● **To be done**
Reproduce every line of the material below word for word, and leave the pictures out of your output.

Rows showing where targets appear
* BEGIN *
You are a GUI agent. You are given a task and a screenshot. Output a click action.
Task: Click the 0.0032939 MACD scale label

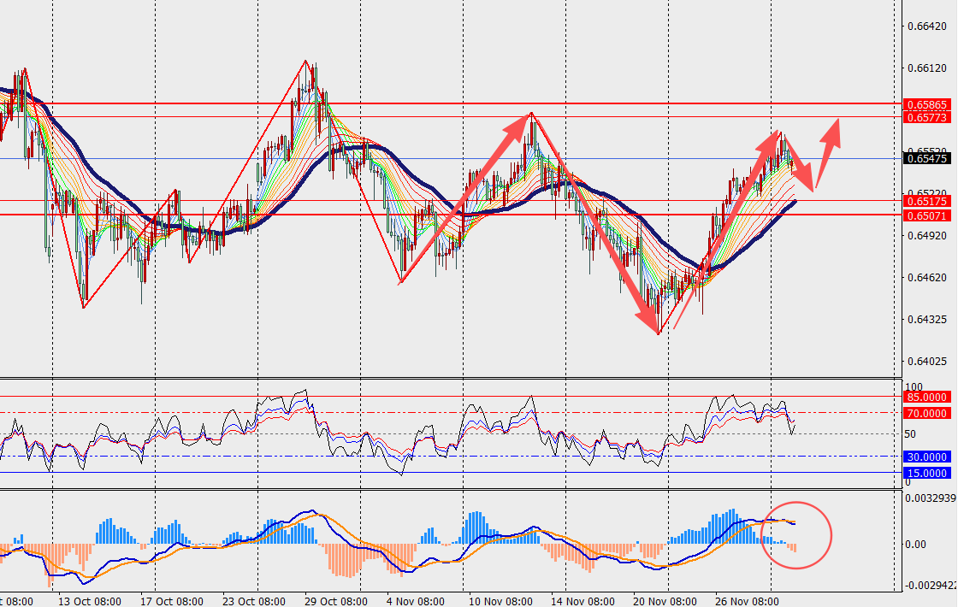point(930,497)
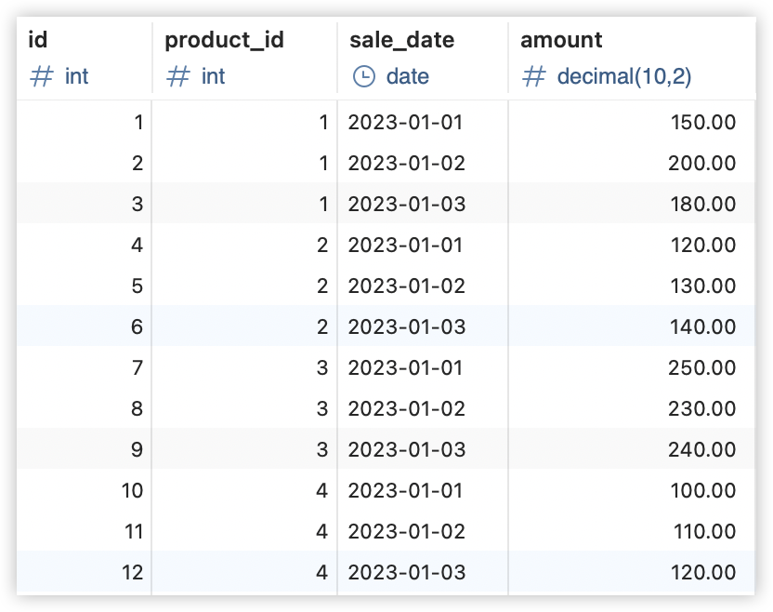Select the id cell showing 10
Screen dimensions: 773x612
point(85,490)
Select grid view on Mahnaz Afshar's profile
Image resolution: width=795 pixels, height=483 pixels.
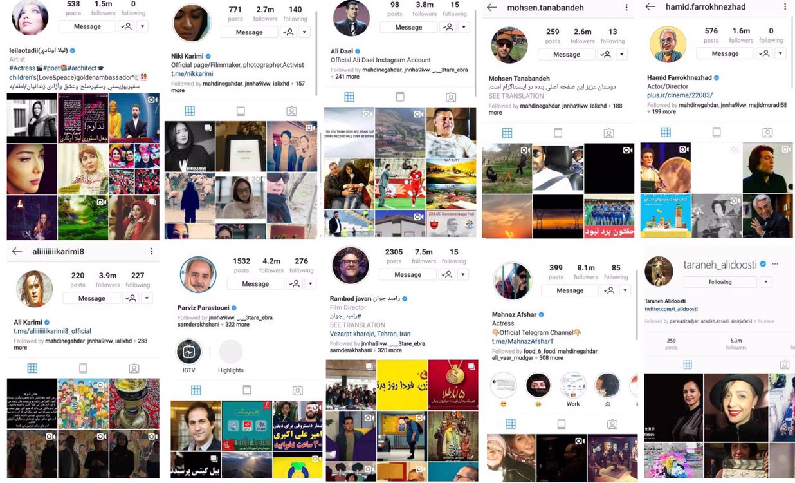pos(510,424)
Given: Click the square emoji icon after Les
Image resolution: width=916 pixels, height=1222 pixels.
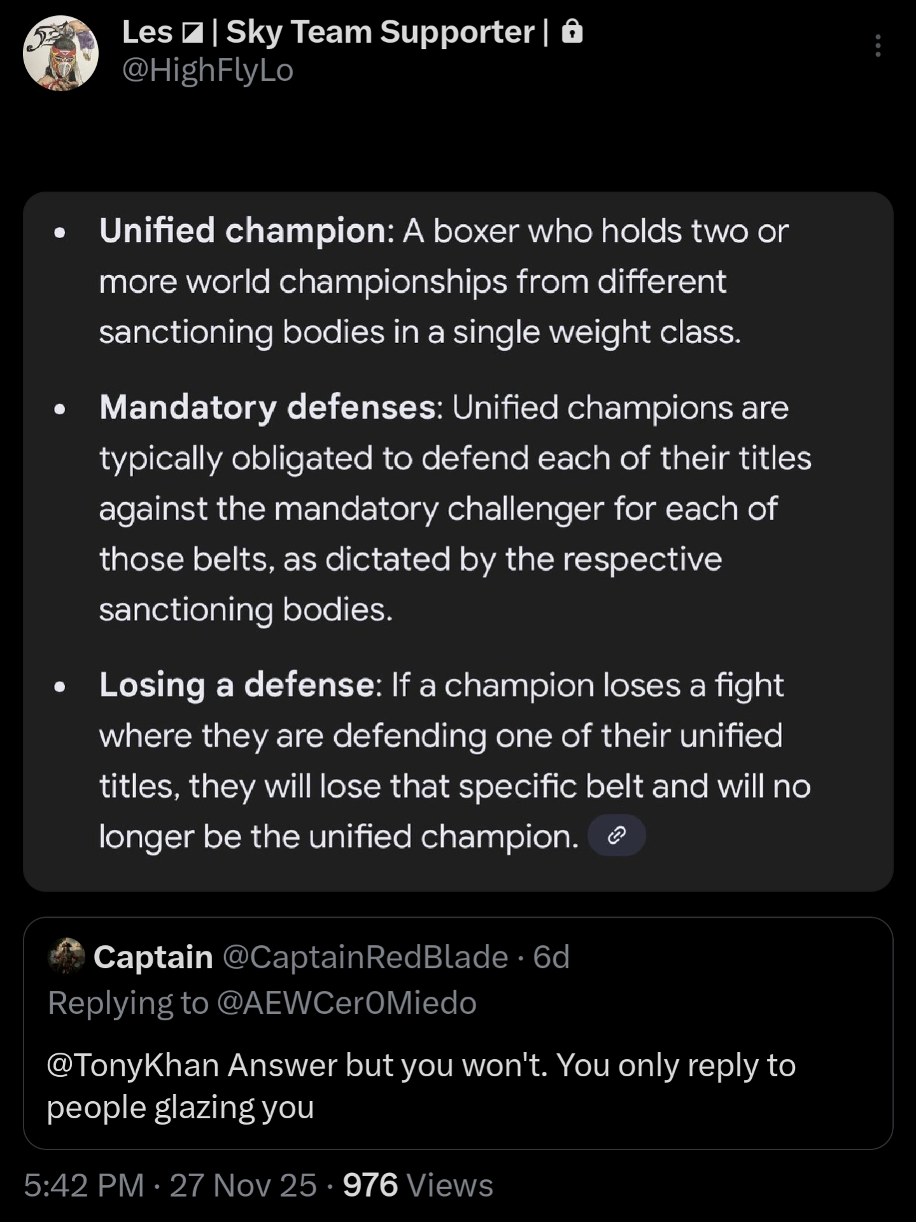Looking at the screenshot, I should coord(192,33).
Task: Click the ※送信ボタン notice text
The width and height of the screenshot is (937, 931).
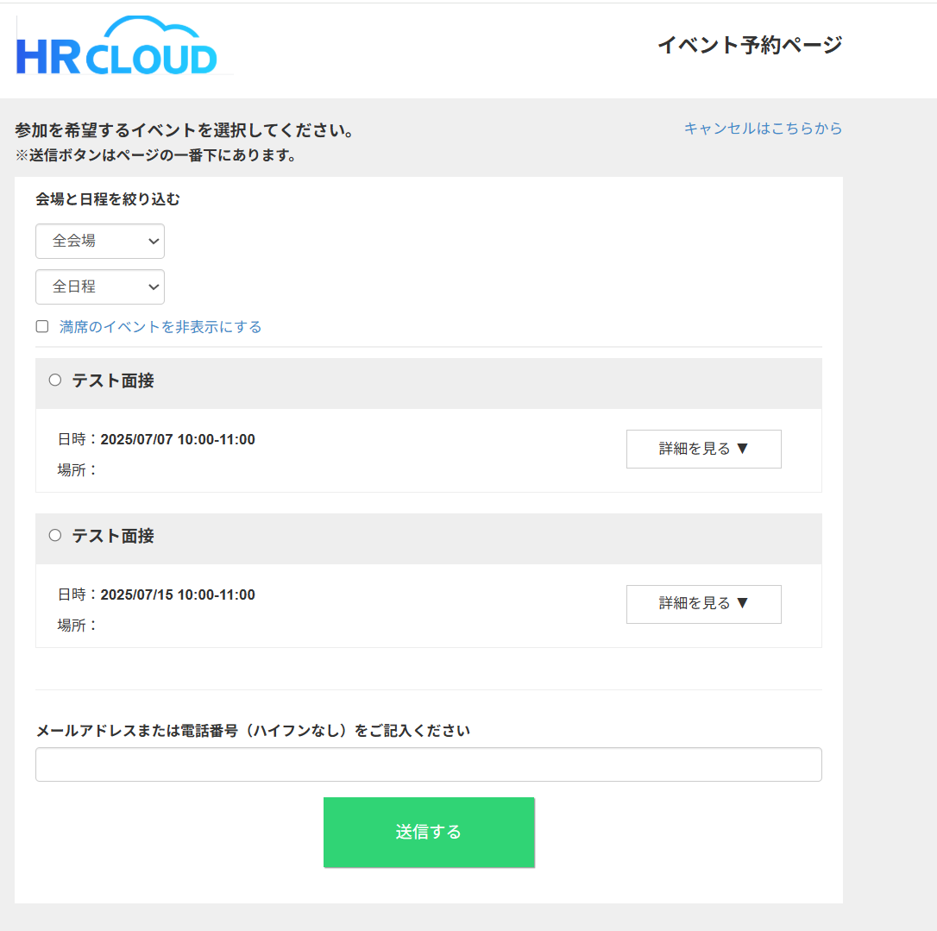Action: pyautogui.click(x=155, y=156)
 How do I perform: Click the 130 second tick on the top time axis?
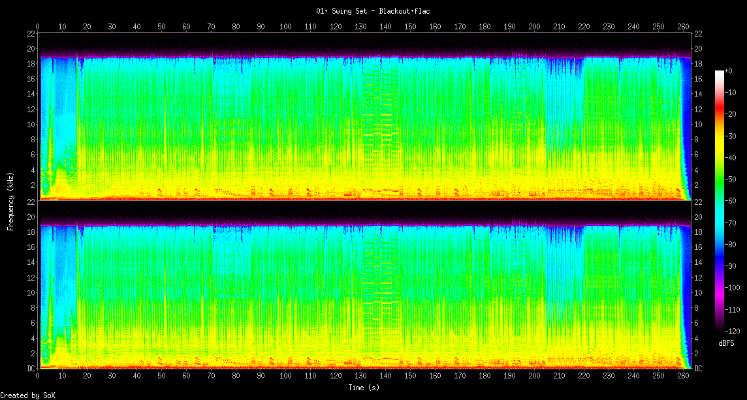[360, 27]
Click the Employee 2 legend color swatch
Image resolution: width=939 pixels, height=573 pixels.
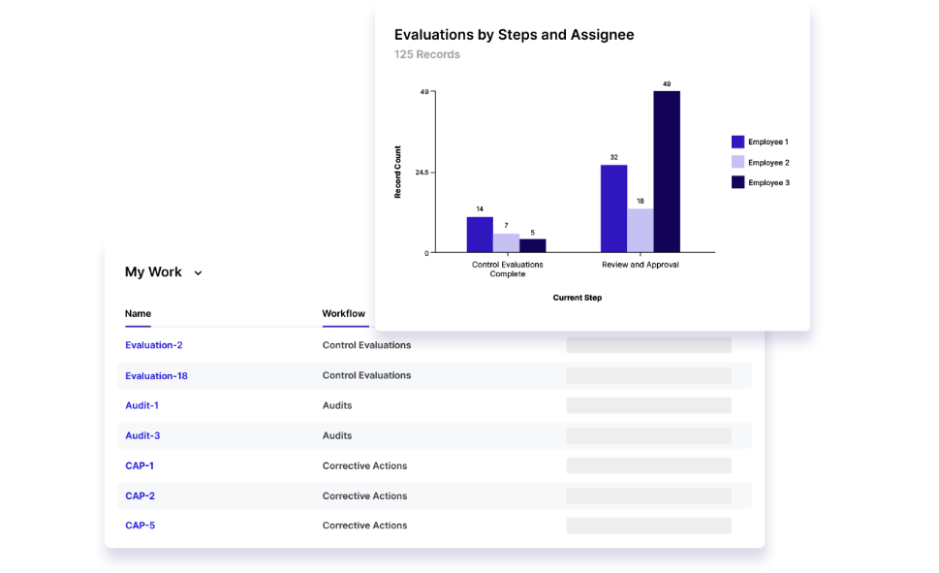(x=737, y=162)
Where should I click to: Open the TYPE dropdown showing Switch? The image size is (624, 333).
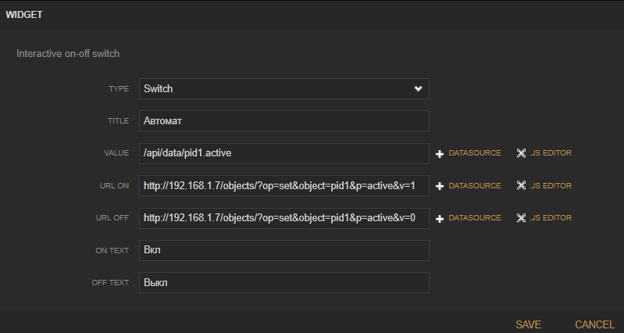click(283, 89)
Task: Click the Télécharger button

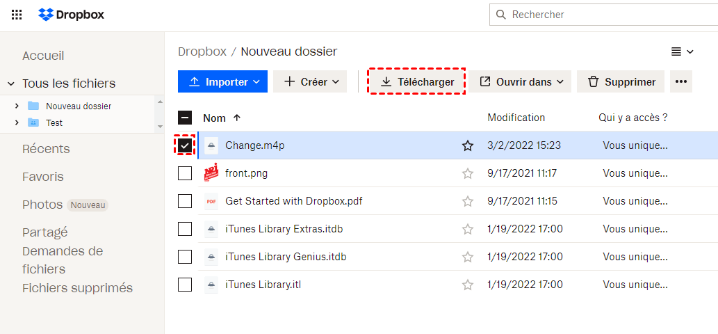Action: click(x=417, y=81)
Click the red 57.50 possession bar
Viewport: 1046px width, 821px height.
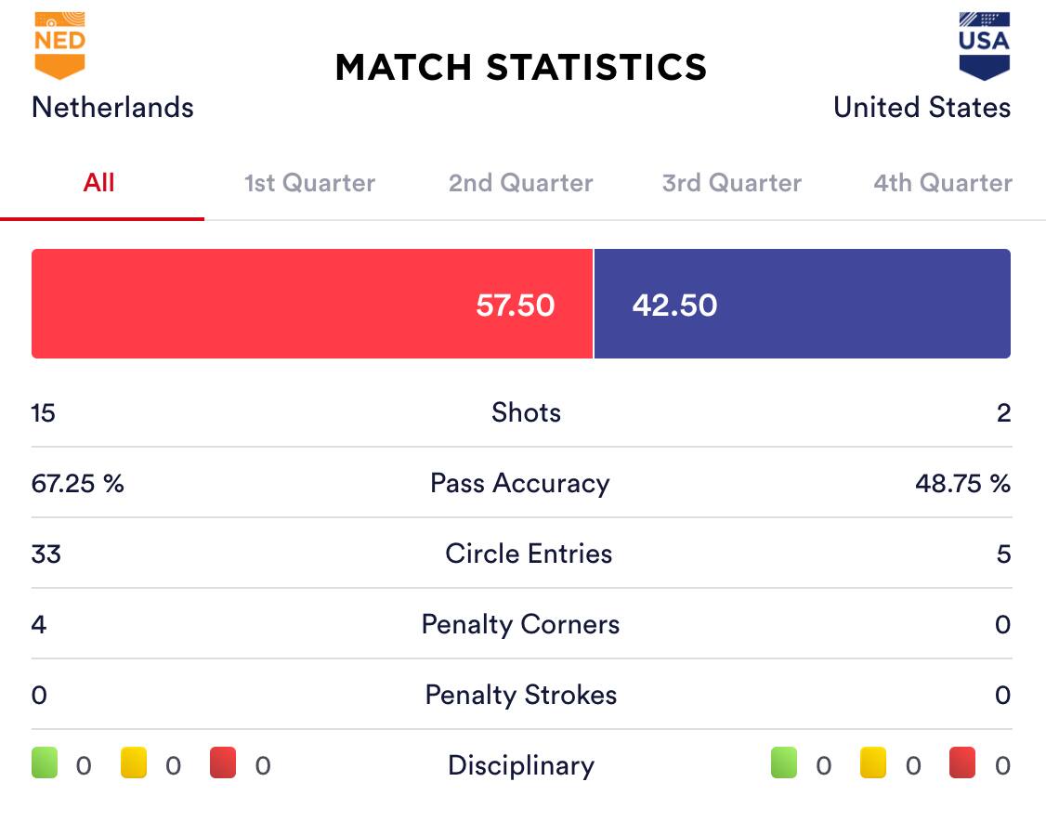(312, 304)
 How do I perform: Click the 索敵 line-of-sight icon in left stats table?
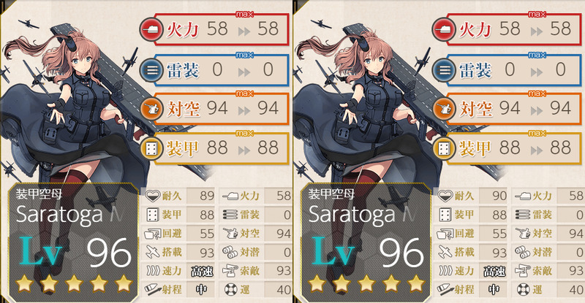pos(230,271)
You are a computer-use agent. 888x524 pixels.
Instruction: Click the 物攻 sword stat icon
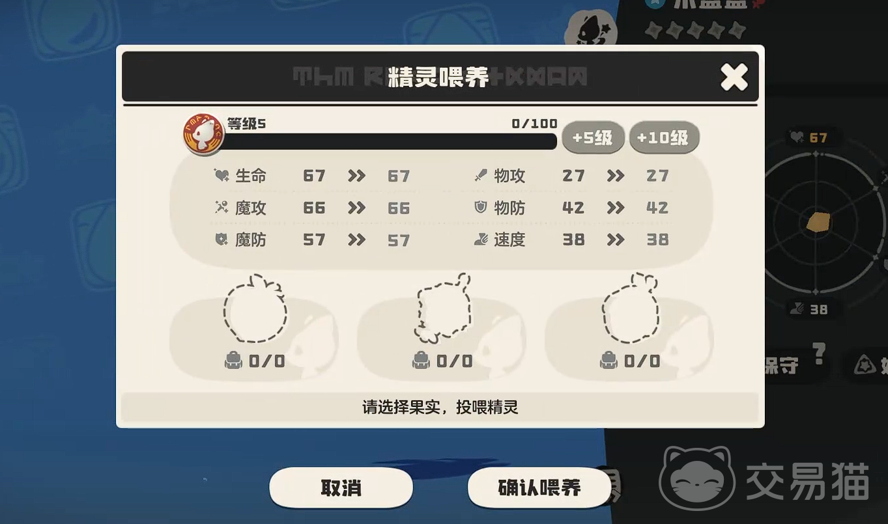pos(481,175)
* END *
● **Solution to this task**
You are a GUI agent. You are given a task and a screenshot. Output a click action.
Task: Click the 0.0032939 MACD scale label

point(930,497)
Select the id cell showing 10
Screen dimensions: 773x612
point(85,490)
Select grid view on Mahnaz Afshar's profile
Image resolution: width=795 pixels, height=483 pixels.
pos(510,424)
Given: Click the square emoji icon after Les
Image resolution: width=916 pixels, height=1222 pixels.
Looking at the screenshot, I should coord(192,33).
Task: Click the ※送信ボタン notice text
The width and height of the screenshot is (937, 931).
Action: pyautogui.click(x=155, y=156)
 How do I perform: Click the 130 second tick on the top time axis?
[360, 27]
Click the Employee 2 legend color swatch
Image resolution: width=939 pixels, height=573 pixels.
(x=737, y=162)
Where should I click to: Open the TYPE dropdown showing Switch? The image size is (624, 333).
click(283, 89)
Task: Click the Télécharger button

Action: click(x=417, y=81)
Click the red 57.50 possession bar
Viewport: 1046px width, 821px height.
(312, 304)
 How do I perform: Click the 索敵 line-of-sight icon in left stats table?
pos(230,271)
You are a computer-use agent. 888x524 pixels.
Instruction: Click the 物攻 sword stat icon
pos(481,175)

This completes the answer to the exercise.